Por meio da derrubada de vetos presidenciais à a Lei nº 15.153/2025, o Congresso Nacional conseguiu alterar o Código de Trânsito Brasileiro (CTB) e, assim, passar a exigir que o exame toxicológico se tornasse obrigatório a todas as categorias.
Com isso, até mesmo os condutores que estão emitindo a Carteira Nacional de Habilitação (CNH) pela primeira vez precisarão passar pelo exame, que detecta a presença de substâncias psicoativas no corpo.

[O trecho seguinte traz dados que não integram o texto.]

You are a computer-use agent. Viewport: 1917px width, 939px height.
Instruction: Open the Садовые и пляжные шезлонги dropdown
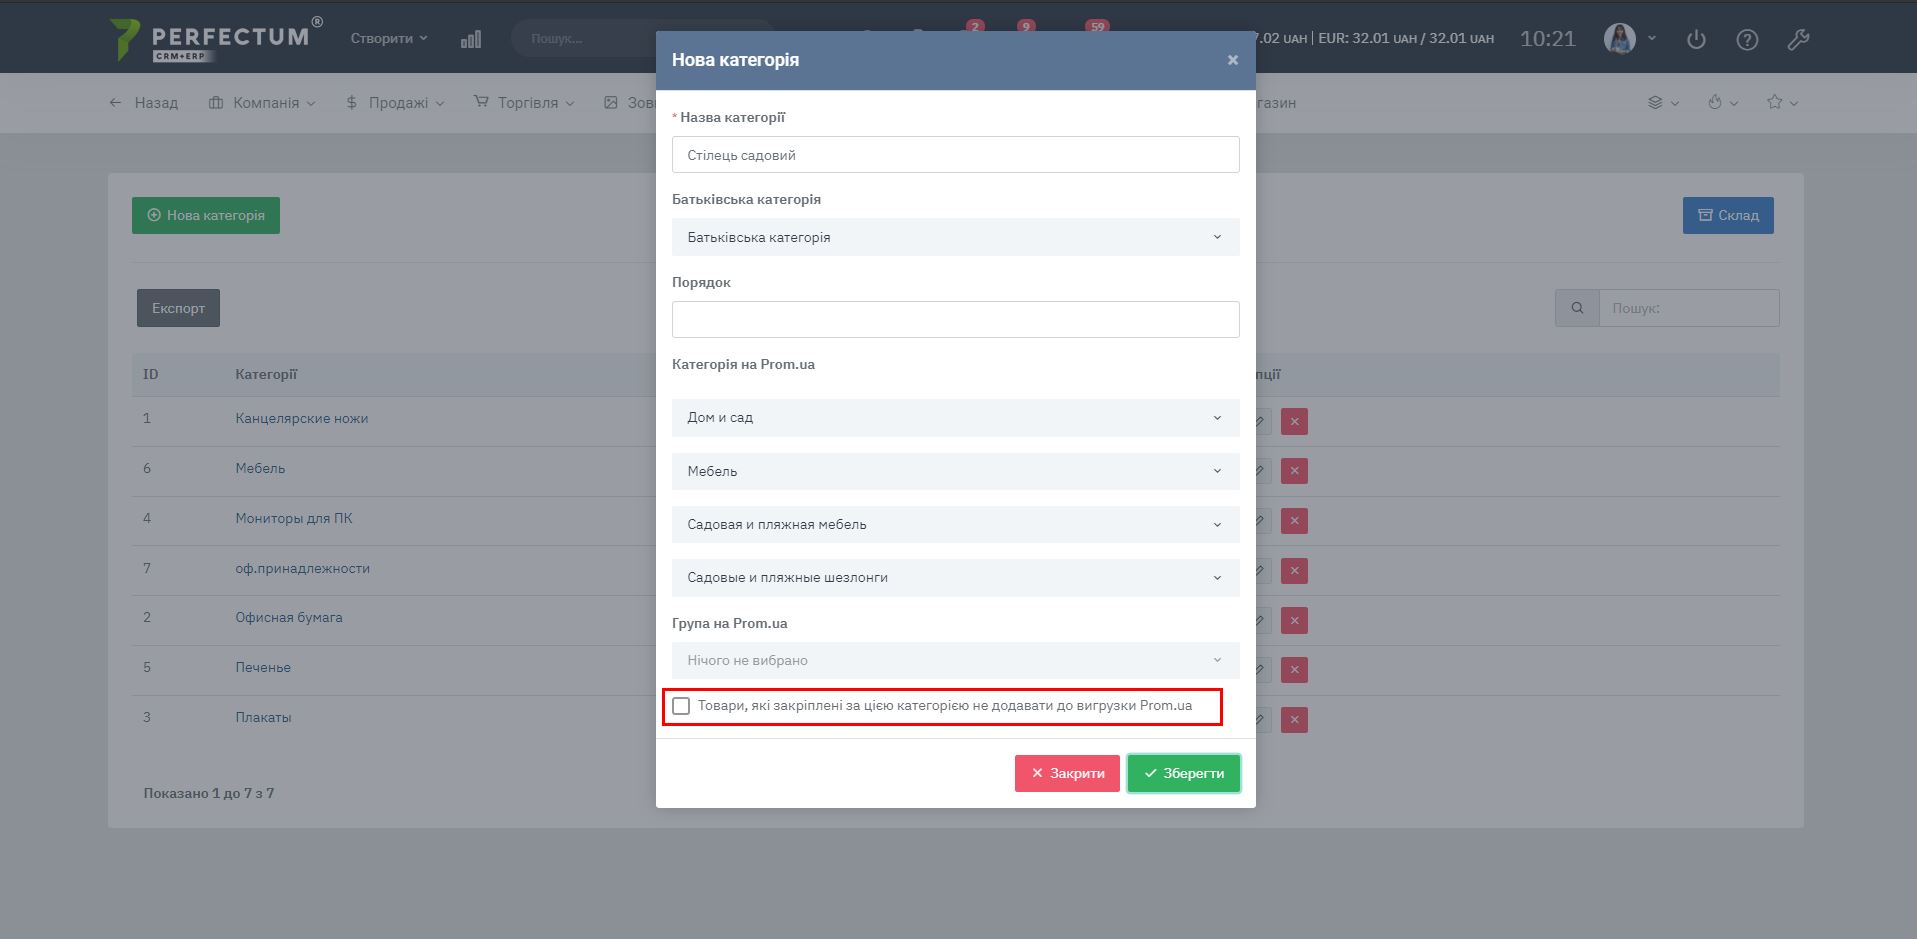[x=955, y=577]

Todavia, embora a lei que estabelece a exigência tenha validade em todo o território nacional, sua aplicação ainda não ocorre em todos os estados, já que segundo a Secretaria Nacional de Trânsito (Senatran), o tema segue em análise técnica e ainda depende da aprovação do Conselho Nacional de Trânsito (Contran).
Por conta disso, Departamentos Estaduais de Trânsito (Detrans) de locais como Minas Gerais continuam sendo orientados pelas diretrizes antigas, que estabelecem que o exame toxicológico é obrigatório apenas para condutores das categorias C, D e E.

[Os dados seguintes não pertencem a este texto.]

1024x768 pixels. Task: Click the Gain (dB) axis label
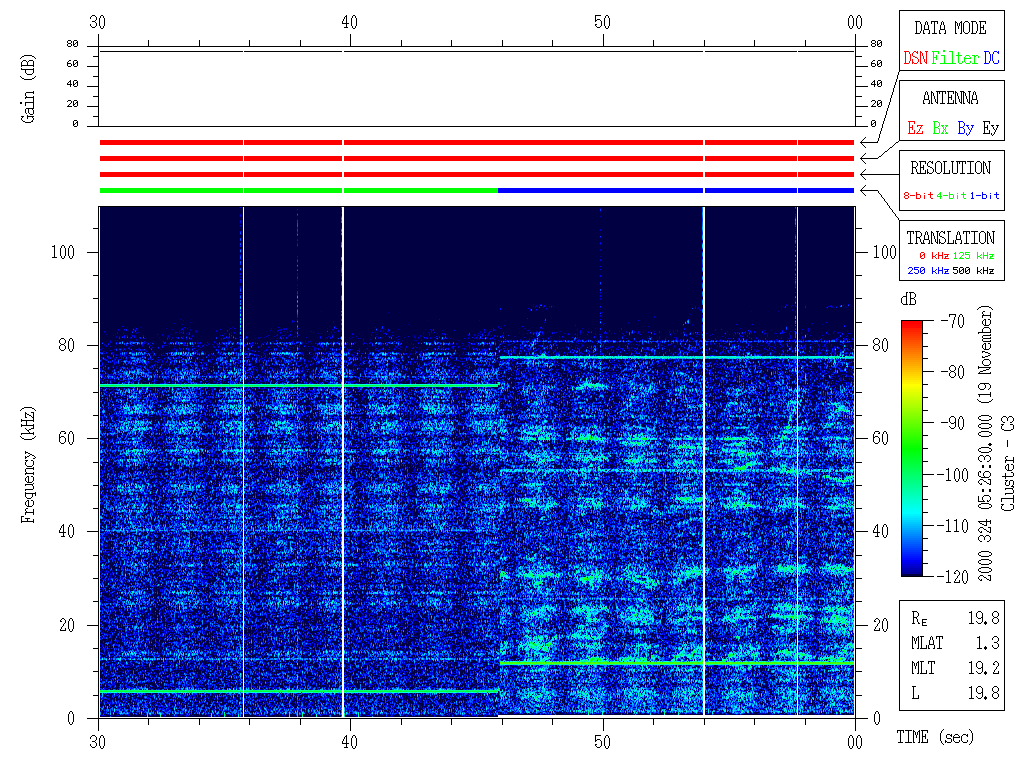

Conforme divulgado pelo portal Metrópoles, o Senatran pretende avaliar os impactos que a medida pode causar para a população, os laboratórios especializados e para o processo de habilitação como um todo. Somente após isso a definição sobre a regulamentação será liberada.
Como funciona o exame toxicológico: detalhes sobre a nova exigência
Adotado com a finalidade central de avaliar a aptidão do motorista para a condição de veículos, o exame toxicológico analisa, por meio de fios de cabelo, pelos ou unhas, se houve consumo de drogas nos últimos meses.
A coleta de material para análise é feita em laboratórios credenciados pelo Detran, que o encaminham para um setor especializado que efetua uma investigação aprofundada para identificar os resultados de forma precisa.
Caso o exame identifique a presença de substâncias, o processo de emissão da CNH pode ser interrompido. Contudo, no caso de substâncias lícitas, os motoristas podem apresentar uma receita médica para justificar o uso.